Como ya he contado varias veces es algo maravilloso vivir con mi abuelo, un Premio Nobel de Literatura.
Viene despacio esta tarde por el pasillo, con sus pasitos cortos. Se sienta ante nosotros. Ante mi hermana, ante mi madre y ante mí. Dante, con voz muy tímida, nos empieza a decir que le hubiera gustado escribir la historia de un hombre que sueña, un hombre enamorado de un nombre, pero que no le ha salido.
–No, no me ha salido. No he podido escribirla –dice – Me ha sido imposible escribirla -repite apesadumbrado.
Hay un murmullo en la habitación.
–¡Chist! –susurra mi madre imponiendo silencio– ¡Vamos, no le interrumpáis!
Dante nos explica que él no ha podido escribir eso porque no lo lleva más que en la cabeza. Coge un papel blanco con la mano izquierda, lo levanta a media altura en el aire, y con los dedos de la mano derecha se toca la frente.
–Hay que pasar el pensamiento a la hoja y eso es muy difícil. Es muy difícil pasar una cosa de la cabeza al papel –nos explica.
Nos quedamos algo defraudados. Blasa, la asistenta, que ya ha terminado de recoger la cocina, se acerca una silla a una esquina y se sienta intrigada, con las manos sobre el delantal.
–¡Qué interesante! –se le escapa.
–¡Chistt!! –susurra mi madre– ¡Que os calléis!
–No- –repite Dante–. Aún no he podido escribirlo.
Miramos toda la familia al escritor por si nos dice algo, por si se le ocurre algo, por si nos dice algo de lo que se le ocurre.
Al parecer, no se le ocurre nada.
O si se le ocurre no nos lo quiere decir.
–Conviene dejarlo tranquilo –murmura mi madre–. De verdad, ¿tú estás tranquilo?
–Sí, sí, yo estoy tranquilo –responde el escritor.
–Blasa, sírvele una tila a don Dante –dice mi madre.
–No, no quiero nada –dice mi abuelo–. Sólo quiero pasar esto del pensamiento al papel –repite mientras mira angustiado la hoja en blanco.
A las cinco, como sigue sin ocurrírsele nada y continuamos todos mirándole en silencio, yo me atrevo a decir como todas las tardes:
–Ha llegado la hora de merendar.
No nos decidimos a merendar hasta que el escritor no mete otra vez sus hojas en blanco en la cartera negra, hasta que no bebe un sorbo de agua y se levanta mirándonos con sus ojos muy vivos.
–Me voy –dice tímidamente.
–¿Tampoco quieres merendar? –le pregunta mi madre.
No, tampoco quiere.
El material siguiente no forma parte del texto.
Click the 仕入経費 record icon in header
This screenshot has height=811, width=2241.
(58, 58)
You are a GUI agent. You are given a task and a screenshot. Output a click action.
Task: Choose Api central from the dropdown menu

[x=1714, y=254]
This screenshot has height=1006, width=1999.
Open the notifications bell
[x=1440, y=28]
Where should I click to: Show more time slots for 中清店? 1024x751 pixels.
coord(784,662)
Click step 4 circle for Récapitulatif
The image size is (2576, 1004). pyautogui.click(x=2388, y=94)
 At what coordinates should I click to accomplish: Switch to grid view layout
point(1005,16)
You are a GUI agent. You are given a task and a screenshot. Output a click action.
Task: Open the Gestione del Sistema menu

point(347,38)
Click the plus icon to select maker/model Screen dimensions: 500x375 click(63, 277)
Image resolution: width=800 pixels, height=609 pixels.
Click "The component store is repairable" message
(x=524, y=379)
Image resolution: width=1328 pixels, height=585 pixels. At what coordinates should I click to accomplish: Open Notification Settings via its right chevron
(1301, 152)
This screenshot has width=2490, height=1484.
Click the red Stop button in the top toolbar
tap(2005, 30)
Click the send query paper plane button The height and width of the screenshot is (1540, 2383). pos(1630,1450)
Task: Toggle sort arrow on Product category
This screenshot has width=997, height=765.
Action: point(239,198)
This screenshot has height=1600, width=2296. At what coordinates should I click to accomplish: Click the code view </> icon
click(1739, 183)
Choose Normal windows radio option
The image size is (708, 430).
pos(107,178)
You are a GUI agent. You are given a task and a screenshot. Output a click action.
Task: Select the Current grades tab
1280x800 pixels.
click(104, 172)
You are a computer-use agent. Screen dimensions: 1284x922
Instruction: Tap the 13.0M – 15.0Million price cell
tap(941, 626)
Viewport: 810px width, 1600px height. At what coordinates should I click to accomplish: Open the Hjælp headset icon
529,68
Mi hermana me susurra que lo único que Dante desea es escribir lo que lleva en la cabeza y que no le sale.
–Los escritores son así –dice mi madre disculpándole.
Cuando se va, de la puerta viene un aire de tristeza. Nos quedamos solos, sin el escritor, sin la imaginación.
–La imaginación se ha ido –dice mi madre–. Bueno, vamos a merendar.
Es una merienda algo triste.
Pero dos horas después, cuando ya casi lo habíamos olvidado, ocurre algo insólito.
Me quedo impresionado de la potencia de mi abuelo el escritor. Me gustaría ser escritor. ¿Ser escritor es crear personajes? ¿Tanta fuerza tiene Dante, mi abuelo,ese escritor menudo y delgado, de barba puntiaguda y ojos eléctricos y vivos?
Mi abuelo se sienta otra vez, saca de nuevo de su cartera negra unas hojas en blanco y las pone sobre el tapete granate de la mesita que le hemos colocado. Ordena las hojas junto al vaso de agua y a la servilleta de papel.
–¿Qué? –pregunta mi madre contenta– ¿Ya has podido escribir?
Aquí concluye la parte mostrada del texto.